§ **YANG HARUS DIKERJAKAN**: Salin utuh teks tentang salah ketik pada keputusan pengangkatan jabatan di bawah ini tanpa mengubah satu huruf pun.

§ **TEKS YANG DIBERIKAN**:
• • •

Tentunya hal ini harus dilihat sampai sejauh mana kesalahan itu terjadi.
Misalnya, keputusan
pengangkatan seorang dalam jabatan Kepala SD Negeri 26, tetapi yang seharusnya adalah
Kepala SD Negeri 36. Jika kesalahan ketik itu diketahui sebelum pengambilan
sumpah jabatan, maka salah ketik tersebut bisa langsung diperbaiki.
Tetapi jika
kesalahan diketahui setelah pengambilan sumpah jabatan maka kesalahan ketik
tersebut tidak bisa langsung diperbaki. Hal itu dikarenakan syarat sahnya suatu
jabatan setelah adanya pengucapan sumpah Demi Tuhan berdasarkan Agama.

• • •

§ **DATA TERCATAT**:

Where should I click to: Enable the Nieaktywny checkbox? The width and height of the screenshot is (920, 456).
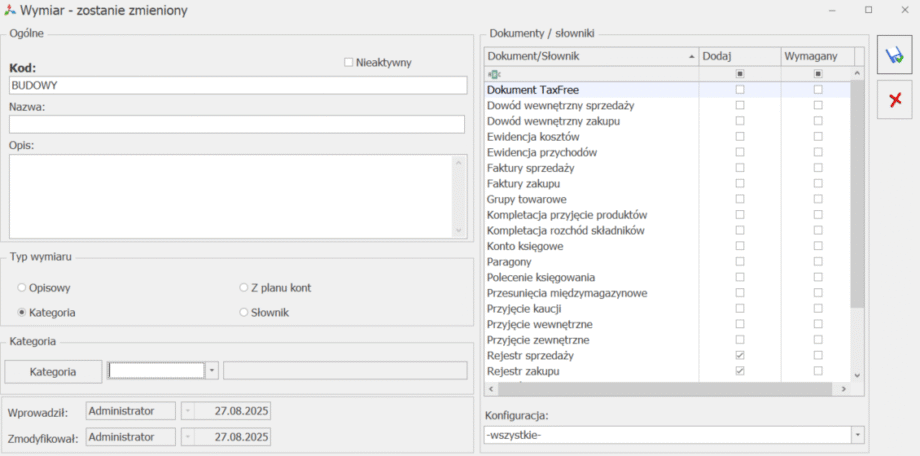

• • •

§ **TUGAS SELESAI**:
Tentunya hal ini harus dilihat sampai sejauh mana kesalahan itu terjadi.
Misalnya, keputusan
pengangkatan seorang dalam jabatan Kepala SD Negeri 26, tetapi yang seharusnya adalah
Kepala SD Negeri 36. Jika kesalahan ketik itu diketahui sebelum pengambilan
sumpah jabatan, maka salah ketik tersebut bisa langsung diperbaiki.
Tetapi jika
kesalahan diketahui setelah pengambilan sumpah jabatan maka kesalahan ketik
tersebut tidak bisa langsung diperbaki. Hal itu dikarenakan syarat sahnya suatu
jabatan setelah adanya pengucapan sumpah Demi Tuhan berdasarkan Agama.